Would you please transcribe, exactly as written, the lines of the entries below starting at the one that holds "At what coordinates should I click to accomplish: Toggle" and ending at the one that holds "Open the Games", both included?

[MATERIALS PROVIDED — start]

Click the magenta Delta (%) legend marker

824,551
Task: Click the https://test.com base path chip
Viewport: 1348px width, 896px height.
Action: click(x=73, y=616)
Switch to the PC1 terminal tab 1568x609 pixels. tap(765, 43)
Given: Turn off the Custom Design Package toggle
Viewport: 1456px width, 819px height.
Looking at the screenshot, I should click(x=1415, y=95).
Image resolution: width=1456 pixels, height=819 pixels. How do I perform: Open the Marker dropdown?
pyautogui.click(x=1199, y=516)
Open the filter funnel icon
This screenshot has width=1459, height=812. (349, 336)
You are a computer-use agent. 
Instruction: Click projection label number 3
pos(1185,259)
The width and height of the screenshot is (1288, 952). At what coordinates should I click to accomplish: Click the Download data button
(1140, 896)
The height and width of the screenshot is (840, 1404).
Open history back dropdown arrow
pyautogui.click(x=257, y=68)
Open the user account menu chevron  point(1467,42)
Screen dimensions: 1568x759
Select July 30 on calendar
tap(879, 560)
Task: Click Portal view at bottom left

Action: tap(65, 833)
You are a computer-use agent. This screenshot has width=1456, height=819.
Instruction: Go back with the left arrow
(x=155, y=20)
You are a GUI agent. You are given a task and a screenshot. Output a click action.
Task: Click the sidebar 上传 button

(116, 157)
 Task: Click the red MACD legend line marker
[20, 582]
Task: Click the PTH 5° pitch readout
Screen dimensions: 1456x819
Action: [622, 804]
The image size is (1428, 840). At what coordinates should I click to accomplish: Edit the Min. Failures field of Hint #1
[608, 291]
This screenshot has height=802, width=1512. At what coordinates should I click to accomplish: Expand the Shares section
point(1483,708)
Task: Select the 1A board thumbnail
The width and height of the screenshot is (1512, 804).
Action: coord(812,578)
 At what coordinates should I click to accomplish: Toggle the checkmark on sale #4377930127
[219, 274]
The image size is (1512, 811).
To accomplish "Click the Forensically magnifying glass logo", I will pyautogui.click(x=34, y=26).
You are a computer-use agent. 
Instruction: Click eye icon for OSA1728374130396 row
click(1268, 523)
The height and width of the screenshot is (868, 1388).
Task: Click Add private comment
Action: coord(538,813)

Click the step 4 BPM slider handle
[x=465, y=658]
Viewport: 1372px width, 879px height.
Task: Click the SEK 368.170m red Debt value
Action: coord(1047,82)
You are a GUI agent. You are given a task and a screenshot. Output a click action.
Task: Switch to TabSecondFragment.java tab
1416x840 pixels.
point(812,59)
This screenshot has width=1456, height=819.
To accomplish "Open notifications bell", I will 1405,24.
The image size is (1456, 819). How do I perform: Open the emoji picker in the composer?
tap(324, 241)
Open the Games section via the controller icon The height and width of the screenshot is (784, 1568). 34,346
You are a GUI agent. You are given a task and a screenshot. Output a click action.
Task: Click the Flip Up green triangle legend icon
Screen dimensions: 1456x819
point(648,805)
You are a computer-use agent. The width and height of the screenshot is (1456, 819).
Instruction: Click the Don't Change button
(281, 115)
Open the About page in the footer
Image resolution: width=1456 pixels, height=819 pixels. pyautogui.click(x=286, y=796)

[MATERIALS PROVIDED — finish]

_SOLUTION FOR THIS EXERCISE_:
 At what coordinates should I click to accomplish: Toggle the checkmark on sale #4377930127
[219, 274]
The image size is (1512, 811).
To accomplish "Click the Forensically magnifying glass logo", I will pyautogui.click(x=34, y=26).
You are a computer-use agent. 
Instruction: Click eye icon for OSA1728374130396 row
click(1268, 523)
The height and width of the screenshot is (868, 1388).
Task: Click Add private comment
Action: coord(538,813)

Click the step 4 BPM slider handle
[x=465, y=658]
Viewport: 1372px width, 879px height.
Task: Click the SEK 368.170m red Debt value
Action: coord(1047,82)
You are a GUI agent. You are given a task and a screenshot. Output a click action.
Task: Switch to TabSecondFragment.java tab
1416x840 pixels.
point(812,59)
This screenshot has width=1456, height=819.
To accomplish "Open notifications bell", I will 1405,24.
The image size is (1456, 819). How do I perform: Open the emoji picker in the composer?
tap(324, 241)
Open the Games section via the controller icon The height and width of the screenshot is (784, 1568). 34,346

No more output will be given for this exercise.